● The problem: If a line in the records below holds the word "calendar", copy it.

● Information given:
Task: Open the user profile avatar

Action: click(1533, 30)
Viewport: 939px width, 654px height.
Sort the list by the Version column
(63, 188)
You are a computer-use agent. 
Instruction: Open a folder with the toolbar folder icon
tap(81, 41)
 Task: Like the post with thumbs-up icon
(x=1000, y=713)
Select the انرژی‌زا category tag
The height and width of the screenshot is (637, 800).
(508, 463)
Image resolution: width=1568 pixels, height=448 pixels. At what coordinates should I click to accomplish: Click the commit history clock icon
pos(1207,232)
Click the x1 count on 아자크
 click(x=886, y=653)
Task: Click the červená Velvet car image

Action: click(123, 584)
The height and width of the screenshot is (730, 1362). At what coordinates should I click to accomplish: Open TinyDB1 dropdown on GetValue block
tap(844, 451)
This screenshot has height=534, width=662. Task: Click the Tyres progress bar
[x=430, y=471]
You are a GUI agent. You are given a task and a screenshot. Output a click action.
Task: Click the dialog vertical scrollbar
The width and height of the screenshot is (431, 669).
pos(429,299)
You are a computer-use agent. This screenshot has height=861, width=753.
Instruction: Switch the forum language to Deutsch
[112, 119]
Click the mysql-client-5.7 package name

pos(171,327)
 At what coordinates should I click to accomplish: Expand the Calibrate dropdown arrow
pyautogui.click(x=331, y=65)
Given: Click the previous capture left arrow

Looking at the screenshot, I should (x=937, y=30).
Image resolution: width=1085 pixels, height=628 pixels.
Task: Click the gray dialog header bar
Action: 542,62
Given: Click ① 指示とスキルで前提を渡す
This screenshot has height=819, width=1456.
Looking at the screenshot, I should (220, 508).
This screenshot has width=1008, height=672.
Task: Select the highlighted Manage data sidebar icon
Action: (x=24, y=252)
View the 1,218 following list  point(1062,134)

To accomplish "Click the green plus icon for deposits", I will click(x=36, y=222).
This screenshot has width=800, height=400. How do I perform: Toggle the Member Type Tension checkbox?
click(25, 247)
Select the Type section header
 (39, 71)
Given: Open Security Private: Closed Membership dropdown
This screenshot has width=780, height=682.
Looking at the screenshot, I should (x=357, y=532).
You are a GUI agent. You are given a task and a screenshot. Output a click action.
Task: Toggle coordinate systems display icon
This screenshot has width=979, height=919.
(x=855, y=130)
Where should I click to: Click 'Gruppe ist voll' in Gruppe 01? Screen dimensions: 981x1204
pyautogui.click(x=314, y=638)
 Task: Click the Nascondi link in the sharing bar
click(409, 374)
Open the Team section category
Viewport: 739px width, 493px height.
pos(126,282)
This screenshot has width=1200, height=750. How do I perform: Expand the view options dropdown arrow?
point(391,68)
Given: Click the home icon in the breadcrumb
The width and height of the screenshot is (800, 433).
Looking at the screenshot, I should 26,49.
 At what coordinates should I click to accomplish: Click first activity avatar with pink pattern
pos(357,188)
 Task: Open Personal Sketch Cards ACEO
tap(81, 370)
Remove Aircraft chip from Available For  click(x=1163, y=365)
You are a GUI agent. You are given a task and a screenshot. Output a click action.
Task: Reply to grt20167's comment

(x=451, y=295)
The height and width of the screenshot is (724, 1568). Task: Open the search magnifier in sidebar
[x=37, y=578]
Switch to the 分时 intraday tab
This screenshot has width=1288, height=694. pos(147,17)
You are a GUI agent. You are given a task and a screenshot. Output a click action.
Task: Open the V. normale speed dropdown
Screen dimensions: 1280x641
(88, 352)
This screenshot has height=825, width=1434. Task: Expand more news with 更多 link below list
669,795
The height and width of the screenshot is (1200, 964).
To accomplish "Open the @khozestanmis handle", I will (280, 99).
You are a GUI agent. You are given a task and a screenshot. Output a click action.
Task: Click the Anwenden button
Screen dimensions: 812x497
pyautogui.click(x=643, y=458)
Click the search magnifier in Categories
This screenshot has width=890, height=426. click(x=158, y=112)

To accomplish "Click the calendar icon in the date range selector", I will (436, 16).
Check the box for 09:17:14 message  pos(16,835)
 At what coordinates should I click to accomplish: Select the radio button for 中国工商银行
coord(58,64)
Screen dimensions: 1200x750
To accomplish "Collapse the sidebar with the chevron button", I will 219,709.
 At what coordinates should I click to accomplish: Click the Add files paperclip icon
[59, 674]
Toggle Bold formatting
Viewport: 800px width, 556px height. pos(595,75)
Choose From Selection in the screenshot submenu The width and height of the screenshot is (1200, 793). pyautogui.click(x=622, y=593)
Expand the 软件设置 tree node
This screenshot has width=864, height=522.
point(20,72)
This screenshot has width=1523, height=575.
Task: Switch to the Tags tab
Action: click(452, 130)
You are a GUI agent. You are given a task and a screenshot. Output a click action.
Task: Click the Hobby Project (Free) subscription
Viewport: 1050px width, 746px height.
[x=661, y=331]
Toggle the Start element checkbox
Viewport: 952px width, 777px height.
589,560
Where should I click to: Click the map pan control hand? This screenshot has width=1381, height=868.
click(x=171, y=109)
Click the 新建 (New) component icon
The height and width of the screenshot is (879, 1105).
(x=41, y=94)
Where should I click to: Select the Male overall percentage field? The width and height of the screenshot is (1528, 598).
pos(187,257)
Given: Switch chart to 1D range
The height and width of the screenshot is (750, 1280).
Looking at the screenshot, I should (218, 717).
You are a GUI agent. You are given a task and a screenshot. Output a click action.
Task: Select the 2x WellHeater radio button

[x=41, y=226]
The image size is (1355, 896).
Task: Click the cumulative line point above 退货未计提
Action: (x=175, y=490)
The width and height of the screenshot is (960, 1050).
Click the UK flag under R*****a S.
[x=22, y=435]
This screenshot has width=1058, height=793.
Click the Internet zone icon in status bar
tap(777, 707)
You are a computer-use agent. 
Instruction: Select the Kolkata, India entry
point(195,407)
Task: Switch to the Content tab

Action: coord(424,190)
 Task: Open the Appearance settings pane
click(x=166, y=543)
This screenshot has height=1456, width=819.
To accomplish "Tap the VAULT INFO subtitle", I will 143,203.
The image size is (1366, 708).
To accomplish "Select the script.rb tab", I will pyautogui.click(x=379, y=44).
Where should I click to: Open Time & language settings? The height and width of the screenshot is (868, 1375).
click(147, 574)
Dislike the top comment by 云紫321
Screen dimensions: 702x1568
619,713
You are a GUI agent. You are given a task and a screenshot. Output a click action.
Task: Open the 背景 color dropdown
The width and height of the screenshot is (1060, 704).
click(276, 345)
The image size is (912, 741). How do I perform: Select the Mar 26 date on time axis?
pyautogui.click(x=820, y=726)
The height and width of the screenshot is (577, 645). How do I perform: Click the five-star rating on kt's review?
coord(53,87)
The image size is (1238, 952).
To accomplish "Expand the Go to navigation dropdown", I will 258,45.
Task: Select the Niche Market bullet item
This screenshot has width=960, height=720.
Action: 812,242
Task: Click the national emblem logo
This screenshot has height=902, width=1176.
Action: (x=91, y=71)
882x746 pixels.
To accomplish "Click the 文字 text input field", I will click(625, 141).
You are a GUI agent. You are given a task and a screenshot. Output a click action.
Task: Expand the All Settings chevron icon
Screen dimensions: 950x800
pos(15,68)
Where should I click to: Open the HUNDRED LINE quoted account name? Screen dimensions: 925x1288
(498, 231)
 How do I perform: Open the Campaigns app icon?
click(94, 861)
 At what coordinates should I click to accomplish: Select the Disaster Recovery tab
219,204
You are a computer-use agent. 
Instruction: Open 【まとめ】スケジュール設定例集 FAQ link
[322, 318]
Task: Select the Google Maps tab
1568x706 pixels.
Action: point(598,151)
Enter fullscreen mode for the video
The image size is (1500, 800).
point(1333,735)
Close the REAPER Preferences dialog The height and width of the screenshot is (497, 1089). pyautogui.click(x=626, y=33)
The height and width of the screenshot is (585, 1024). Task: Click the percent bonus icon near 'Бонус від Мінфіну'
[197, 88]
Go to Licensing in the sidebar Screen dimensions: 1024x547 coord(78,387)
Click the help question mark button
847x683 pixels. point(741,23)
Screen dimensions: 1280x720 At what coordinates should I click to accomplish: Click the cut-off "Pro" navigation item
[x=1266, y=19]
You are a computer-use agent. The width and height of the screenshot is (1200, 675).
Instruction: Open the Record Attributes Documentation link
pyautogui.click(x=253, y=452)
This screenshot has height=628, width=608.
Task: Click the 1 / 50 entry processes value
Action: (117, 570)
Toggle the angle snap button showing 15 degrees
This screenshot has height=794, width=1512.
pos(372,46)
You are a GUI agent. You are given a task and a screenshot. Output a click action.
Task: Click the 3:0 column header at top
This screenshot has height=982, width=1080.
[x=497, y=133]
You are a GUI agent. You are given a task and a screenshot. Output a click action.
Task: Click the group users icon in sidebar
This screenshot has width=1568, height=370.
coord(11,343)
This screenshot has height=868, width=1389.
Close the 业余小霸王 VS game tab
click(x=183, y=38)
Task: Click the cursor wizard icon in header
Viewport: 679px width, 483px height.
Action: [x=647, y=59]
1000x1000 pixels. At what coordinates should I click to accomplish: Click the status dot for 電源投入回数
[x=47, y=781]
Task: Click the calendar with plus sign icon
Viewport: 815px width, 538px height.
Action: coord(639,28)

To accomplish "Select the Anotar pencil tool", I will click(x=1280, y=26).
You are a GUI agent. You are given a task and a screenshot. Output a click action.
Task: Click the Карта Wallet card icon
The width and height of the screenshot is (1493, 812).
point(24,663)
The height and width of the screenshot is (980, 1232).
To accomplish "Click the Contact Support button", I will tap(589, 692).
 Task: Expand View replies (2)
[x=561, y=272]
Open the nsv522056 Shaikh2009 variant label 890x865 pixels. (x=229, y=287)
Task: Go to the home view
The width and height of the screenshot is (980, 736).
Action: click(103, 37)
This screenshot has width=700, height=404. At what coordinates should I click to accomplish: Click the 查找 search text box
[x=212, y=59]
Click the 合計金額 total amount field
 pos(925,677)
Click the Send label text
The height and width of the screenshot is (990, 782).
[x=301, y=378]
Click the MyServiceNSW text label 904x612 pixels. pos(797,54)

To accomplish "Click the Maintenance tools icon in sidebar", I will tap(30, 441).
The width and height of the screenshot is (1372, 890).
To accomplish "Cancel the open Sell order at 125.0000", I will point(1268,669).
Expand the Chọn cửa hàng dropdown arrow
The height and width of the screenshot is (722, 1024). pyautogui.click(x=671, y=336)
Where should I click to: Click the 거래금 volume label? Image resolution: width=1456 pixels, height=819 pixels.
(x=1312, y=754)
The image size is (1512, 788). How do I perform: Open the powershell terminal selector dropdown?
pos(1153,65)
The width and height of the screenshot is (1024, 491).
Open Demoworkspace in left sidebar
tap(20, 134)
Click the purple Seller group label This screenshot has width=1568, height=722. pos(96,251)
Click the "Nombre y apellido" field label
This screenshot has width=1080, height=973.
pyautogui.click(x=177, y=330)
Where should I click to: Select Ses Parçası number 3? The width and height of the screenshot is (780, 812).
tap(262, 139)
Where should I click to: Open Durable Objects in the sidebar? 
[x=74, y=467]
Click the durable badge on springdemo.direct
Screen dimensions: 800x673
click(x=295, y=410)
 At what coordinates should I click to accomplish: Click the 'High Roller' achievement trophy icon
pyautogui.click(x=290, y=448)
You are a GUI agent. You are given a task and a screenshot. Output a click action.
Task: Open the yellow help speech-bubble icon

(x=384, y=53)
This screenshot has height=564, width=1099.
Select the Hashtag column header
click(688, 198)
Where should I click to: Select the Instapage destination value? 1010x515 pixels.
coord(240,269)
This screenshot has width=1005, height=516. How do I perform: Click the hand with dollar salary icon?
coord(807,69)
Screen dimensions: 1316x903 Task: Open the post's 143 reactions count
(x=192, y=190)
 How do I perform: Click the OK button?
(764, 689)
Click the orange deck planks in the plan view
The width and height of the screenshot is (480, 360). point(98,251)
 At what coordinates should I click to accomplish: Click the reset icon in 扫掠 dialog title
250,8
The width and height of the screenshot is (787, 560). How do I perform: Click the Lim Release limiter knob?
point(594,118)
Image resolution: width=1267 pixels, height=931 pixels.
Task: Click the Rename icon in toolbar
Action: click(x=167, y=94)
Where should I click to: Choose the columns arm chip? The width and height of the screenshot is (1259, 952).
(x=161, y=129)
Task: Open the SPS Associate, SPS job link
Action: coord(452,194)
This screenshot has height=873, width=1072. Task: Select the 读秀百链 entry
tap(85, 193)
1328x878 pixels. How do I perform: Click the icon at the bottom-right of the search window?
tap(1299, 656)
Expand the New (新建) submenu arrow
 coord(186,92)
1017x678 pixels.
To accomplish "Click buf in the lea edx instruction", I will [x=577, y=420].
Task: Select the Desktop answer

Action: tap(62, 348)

● Result of the exercise:
To accomplish "Click the calendar icon in the date range selector", I will (436, 16).
Task: Click the calendar with plus sign icon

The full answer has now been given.